Nickelback Strive To Please Fans, Selves With Graphic New Single

By | October 14, 2003 at 12:00 AM

They teased the release of their third album, The Long Road, with the melodic mid-paced single “Someday,” which delivered everything their fans were used to. Now that the album is on the shelves, Nickelback hope to catch listeners with their pants down.

“I like you with your pants around your feet, and I like the dirt that’s on your knees,” Chad Kroeger sings before stabbing guitars puncture the track. “Figured You Out,” one of the heavier songs on the album, will go to radio in early November. A video will be shot in the coming weeks, but a director has not yet been chosen.

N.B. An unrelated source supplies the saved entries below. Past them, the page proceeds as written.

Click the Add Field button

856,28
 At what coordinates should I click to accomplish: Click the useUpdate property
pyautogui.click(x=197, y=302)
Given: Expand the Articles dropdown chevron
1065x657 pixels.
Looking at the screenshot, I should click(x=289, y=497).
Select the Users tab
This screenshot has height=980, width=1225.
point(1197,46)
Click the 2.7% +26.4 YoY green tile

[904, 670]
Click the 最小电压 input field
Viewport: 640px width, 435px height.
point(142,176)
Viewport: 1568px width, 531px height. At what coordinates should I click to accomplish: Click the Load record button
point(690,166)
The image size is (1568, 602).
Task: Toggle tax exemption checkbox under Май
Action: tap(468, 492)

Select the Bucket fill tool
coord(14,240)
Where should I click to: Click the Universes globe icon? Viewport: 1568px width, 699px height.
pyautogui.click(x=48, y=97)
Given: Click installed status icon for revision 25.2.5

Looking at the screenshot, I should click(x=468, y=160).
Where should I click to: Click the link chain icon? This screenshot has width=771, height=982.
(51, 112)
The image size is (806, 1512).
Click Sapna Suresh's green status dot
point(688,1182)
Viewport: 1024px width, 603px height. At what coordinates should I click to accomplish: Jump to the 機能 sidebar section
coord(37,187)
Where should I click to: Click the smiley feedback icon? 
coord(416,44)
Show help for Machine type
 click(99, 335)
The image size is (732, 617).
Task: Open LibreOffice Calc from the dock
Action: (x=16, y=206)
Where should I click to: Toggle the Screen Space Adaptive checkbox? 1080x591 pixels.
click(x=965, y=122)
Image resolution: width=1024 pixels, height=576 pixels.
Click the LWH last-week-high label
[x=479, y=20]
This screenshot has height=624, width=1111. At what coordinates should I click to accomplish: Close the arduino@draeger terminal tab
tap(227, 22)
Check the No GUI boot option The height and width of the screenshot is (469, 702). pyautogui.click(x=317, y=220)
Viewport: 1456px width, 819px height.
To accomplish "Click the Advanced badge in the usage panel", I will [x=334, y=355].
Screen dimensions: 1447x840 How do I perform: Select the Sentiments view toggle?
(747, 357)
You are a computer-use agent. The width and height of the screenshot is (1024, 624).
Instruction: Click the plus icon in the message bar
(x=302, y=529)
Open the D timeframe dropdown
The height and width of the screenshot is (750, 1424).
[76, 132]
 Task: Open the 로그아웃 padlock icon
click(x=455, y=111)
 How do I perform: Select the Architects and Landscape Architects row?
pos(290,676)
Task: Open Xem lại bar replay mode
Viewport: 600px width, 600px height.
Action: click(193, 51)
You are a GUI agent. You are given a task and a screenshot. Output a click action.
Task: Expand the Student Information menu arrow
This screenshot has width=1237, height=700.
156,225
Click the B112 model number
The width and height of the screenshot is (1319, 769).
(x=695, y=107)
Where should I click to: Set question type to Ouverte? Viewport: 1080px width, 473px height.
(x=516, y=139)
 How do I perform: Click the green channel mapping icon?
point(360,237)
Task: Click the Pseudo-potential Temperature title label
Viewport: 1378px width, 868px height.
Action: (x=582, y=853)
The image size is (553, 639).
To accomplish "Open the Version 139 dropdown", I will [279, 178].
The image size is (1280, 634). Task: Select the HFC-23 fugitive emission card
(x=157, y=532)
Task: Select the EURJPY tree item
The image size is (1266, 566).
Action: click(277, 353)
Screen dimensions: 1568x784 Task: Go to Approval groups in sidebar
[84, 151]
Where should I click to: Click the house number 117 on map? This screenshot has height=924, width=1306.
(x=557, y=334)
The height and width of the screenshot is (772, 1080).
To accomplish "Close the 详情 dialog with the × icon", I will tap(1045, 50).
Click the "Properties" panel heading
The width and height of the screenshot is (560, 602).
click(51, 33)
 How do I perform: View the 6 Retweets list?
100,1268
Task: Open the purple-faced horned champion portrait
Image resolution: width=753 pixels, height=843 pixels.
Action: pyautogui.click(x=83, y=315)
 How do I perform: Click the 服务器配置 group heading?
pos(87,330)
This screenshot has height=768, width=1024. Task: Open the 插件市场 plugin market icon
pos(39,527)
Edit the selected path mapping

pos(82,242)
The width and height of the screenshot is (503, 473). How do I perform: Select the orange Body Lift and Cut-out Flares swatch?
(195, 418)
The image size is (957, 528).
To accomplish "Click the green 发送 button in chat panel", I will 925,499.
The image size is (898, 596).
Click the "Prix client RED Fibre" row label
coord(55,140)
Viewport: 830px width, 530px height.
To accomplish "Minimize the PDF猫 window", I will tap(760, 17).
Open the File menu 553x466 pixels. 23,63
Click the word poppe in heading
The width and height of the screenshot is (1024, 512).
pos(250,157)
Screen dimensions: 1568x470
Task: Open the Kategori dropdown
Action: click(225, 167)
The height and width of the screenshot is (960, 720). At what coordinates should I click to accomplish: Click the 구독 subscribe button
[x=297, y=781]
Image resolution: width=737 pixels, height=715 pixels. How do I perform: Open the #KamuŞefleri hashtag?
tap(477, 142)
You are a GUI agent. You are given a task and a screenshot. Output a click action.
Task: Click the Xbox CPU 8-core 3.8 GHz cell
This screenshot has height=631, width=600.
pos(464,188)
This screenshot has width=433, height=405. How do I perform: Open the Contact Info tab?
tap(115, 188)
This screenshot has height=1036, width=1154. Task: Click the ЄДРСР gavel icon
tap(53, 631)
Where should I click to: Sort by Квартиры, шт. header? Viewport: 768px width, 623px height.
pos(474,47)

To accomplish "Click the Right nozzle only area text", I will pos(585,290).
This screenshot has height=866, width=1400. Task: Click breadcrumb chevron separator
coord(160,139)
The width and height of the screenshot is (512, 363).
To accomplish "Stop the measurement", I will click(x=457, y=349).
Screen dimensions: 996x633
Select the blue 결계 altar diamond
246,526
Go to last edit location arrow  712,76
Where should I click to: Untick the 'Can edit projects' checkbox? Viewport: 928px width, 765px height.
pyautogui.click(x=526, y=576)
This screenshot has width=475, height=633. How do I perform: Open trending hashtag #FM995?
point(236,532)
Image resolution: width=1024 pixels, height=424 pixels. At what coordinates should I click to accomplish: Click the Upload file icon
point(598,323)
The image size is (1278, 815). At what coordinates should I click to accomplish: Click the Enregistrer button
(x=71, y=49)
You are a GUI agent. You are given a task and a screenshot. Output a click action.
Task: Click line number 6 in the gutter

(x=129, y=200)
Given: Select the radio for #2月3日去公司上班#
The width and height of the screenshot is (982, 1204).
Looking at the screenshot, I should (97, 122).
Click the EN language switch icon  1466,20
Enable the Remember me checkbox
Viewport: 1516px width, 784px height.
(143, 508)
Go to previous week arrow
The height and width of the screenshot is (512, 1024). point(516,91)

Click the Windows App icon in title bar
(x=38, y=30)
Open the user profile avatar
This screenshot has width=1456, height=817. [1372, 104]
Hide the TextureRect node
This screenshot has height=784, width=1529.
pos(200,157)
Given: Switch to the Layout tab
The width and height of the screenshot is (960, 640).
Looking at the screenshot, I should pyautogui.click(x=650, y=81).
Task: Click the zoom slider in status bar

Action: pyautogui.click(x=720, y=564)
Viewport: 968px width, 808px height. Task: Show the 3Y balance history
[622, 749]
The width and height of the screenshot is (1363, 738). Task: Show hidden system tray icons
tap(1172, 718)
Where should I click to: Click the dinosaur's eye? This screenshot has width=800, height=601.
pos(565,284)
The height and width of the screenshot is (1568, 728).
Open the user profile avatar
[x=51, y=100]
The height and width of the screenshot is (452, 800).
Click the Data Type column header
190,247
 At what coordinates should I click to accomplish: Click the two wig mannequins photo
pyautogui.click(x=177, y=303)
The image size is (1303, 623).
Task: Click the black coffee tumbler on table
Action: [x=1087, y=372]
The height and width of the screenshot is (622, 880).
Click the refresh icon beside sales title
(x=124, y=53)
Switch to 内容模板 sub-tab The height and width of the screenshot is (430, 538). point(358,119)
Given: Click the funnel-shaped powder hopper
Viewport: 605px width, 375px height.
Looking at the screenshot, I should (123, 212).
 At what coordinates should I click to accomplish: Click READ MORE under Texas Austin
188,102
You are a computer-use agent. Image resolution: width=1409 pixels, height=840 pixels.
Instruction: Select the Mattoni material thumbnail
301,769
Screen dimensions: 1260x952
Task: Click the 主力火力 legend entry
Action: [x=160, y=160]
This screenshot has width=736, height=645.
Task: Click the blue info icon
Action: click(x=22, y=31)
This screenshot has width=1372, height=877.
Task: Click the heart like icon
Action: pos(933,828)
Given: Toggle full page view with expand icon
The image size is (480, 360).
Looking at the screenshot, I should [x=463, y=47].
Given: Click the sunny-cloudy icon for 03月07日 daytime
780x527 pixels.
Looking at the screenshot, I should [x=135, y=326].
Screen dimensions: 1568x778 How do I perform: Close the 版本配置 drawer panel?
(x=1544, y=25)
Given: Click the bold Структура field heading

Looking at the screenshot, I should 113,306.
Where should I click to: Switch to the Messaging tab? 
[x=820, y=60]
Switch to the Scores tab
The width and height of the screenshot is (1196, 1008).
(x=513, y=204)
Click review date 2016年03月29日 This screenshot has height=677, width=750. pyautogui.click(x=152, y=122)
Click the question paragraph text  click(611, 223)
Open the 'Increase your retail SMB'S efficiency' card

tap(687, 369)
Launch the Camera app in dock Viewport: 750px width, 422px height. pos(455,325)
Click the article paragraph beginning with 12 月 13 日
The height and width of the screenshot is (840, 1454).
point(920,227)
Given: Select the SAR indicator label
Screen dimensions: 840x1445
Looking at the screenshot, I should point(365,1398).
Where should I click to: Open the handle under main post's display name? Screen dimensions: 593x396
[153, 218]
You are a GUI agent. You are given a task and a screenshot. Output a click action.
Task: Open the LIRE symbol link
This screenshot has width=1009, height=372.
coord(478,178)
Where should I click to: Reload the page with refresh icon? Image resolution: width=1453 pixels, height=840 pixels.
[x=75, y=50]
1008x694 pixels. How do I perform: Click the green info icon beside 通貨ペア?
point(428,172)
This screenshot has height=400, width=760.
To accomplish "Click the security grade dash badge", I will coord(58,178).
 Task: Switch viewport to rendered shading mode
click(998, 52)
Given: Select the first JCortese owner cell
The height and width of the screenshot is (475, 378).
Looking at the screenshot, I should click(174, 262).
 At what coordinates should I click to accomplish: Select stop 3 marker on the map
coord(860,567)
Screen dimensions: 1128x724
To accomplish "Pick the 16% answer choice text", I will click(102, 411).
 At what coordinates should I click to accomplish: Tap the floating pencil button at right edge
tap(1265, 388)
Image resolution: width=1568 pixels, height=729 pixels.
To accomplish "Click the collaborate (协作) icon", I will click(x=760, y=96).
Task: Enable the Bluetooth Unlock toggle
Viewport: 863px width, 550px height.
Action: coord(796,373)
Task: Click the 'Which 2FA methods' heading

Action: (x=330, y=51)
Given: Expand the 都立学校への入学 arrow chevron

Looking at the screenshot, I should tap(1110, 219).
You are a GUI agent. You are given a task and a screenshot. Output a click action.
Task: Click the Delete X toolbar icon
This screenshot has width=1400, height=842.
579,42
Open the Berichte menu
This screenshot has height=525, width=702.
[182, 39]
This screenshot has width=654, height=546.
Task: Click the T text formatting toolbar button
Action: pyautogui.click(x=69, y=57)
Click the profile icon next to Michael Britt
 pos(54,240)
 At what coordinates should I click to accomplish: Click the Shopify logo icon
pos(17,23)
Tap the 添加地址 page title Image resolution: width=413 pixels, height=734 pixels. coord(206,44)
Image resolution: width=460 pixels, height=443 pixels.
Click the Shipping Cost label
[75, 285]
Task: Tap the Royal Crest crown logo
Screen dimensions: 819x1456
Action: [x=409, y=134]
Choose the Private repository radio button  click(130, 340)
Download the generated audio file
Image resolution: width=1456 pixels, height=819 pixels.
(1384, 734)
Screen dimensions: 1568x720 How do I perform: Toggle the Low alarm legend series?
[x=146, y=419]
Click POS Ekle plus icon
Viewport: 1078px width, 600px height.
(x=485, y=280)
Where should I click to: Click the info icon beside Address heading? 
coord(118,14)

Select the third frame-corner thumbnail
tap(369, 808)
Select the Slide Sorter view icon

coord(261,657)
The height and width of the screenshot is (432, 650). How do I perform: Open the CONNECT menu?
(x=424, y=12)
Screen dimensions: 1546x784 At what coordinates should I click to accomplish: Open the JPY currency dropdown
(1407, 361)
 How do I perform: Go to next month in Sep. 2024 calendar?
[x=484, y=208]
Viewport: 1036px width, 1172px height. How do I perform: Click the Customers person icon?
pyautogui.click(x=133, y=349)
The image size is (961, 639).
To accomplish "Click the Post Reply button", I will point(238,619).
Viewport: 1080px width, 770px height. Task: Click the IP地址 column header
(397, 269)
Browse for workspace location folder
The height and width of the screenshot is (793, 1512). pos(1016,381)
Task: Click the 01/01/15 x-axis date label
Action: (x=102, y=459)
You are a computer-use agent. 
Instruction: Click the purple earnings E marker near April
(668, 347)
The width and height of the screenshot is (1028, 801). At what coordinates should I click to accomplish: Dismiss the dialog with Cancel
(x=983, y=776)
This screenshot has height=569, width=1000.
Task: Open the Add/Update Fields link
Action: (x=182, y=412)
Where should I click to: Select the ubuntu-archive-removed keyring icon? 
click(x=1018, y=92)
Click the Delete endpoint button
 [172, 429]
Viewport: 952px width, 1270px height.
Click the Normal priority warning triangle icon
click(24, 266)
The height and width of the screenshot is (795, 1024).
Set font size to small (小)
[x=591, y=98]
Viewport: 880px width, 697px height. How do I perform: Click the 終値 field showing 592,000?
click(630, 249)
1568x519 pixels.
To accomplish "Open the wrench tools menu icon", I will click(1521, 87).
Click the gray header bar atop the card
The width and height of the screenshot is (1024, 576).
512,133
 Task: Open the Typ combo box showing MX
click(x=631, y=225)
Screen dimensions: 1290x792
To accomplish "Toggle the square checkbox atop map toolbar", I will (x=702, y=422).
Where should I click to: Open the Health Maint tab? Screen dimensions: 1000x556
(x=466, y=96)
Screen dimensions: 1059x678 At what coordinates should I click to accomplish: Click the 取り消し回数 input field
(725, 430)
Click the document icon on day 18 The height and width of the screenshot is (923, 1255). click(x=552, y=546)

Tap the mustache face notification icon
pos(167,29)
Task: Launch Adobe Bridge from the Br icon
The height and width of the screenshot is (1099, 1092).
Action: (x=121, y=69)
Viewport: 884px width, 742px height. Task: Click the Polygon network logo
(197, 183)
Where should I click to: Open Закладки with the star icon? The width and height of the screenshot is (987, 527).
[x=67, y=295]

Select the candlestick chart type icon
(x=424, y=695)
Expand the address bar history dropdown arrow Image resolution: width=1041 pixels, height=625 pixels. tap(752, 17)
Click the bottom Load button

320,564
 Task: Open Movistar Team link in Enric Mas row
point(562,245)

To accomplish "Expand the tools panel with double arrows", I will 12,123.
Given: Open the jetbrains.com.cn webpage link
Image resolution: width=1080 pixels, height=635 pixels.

“We all had a rocker in mind for the single,” Kroeger said. “We definitely wanted to crank things up. But it was a tough call because we wanted to keep the fans happy and the four of us wanted to be happy.”

Like many tracks on The Long Road, “Figured You Out” is about a conflicted relationship, but it’s a little more graphic than many Nickelback ditties. Kroeger begins with a sexual innuendo, then shouts about how he’s smitten by the dangerous vixen of the song. “I love the powder on your nose… / I like the way you’re not impressed when you put me to the test/ I like the white stains on your dress.”

“I love touching on topics in songs that make people uncomfortable,” Kroeger said.

Although Kroeger begins “Figured You Out” by praising his troubled girl, he quickly loses patience: “I love good times that you wreck and I love your lack of self-respect/ When you’re passed out on the deck, I love my hands around your neck.” In the end, the song evolves into yet another tale of romance gone awry.

“I’ve had four failed relationships that each lasted more than two years, so I’ve got a lifetime of song material to work with,” Kroeger said. “I’ve fought over the most ridiculous things. Once I argued about a pizza topping to the point we were ready to break up and we wound up saying a lot of sh- to each other over pizza. It just makes good subject matter for songs.”

Strangely, as rife as his songs are with tales of woe, Kroeger insists he hates arguing and likes to avoid confrontation.

“I’m not the one starting any of these arguments,” he said. “With all the relationships I’ve been in, I feel like I’ve already argued enough for three lifetimes. And Lord knows being in a band with your brother isn’t easy. I feel like I got my master’s degree in arguing.”